I now realize that I have been increasingly exercised by such questioning over the past decade or so. It has effectively become a focus of my integral transformative practice in my professional milieu. Tentatively, reflectively and experimentally, I have been leading myself in a protracted ‘living’ with this questioning. It has been essentially self-leadership – an integral communing with my emerging professional-educator self. It would be good to have more company on this ‘work-out’.

I associate an integral framing with comprehensiveness, balance and inclusiveness; for myself it is consciously whole-seeking, valuing the uniting of multiple perspectives, while being intrinsically developmental. It is in effect essentially evolutionary, conferring an underlying imperative around whole-making; I have come to invoke a meaning of ‘evolving’ as ‘ever-more-whole-making’.

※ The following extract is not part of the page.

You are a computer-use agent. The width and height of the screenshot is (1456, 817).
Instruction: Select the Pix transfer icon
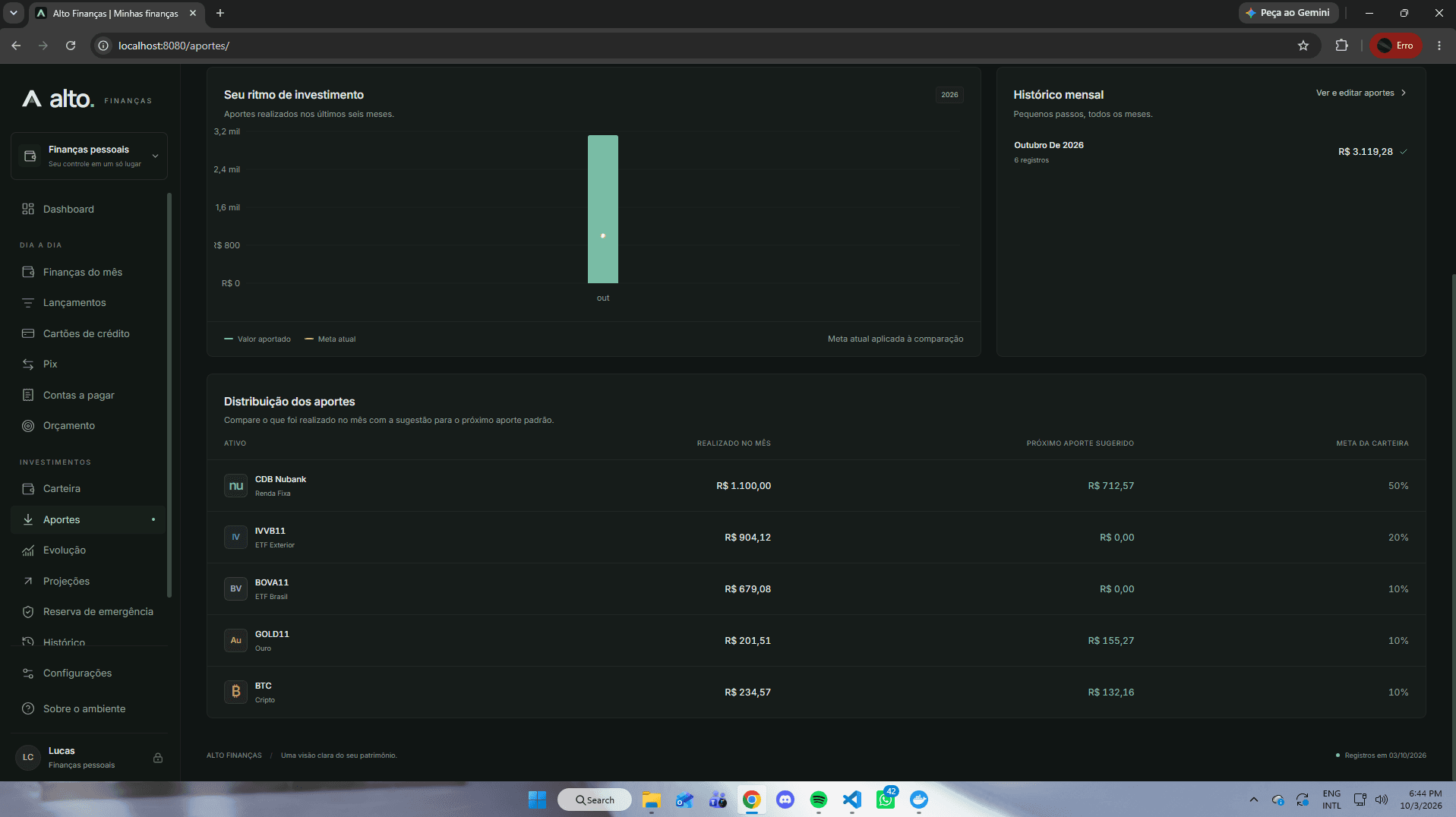pyautogui.click(x=28, y=364)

Extending – while transcending – ‘modern’ professionalism, my engagement of the integral/professional interface thus naturally facilitates a more comprehensive, balanced and inclusive investigation of the inner dimensions of integrity and integration – and not simply their outer manifestations. Significantly for myself, an integral perspective appears to enable not only a better meshing of the personal and the professional, but also a new integration – or re-integration – of the spiritual.

I invite you to position yourself at your integral/professional interface, and notice what comes up for you as you join me in this exploration. I hope to convey some processing of my experience so far, pursuing an integral approach to the education of professionals-in-the-making, beginning with an exploration of praxis – as an advance on practice – as a key distinction. First I explore what I have come to sense, and presence, around praxis as a (professional development) place for meshing the personal and the professional. Next I wonder about praxis as a prime place for integrating the spiritual (or rehabilitating a form of the spiritual) into the act of professing, invoking the spirit in praxis. As you encounter my explorations and wonderings, I would be very curious about what may arise for yourself – in the vicinity of the integral/professional interface, and especially as regards your sensing, and presencing, around your own praxis.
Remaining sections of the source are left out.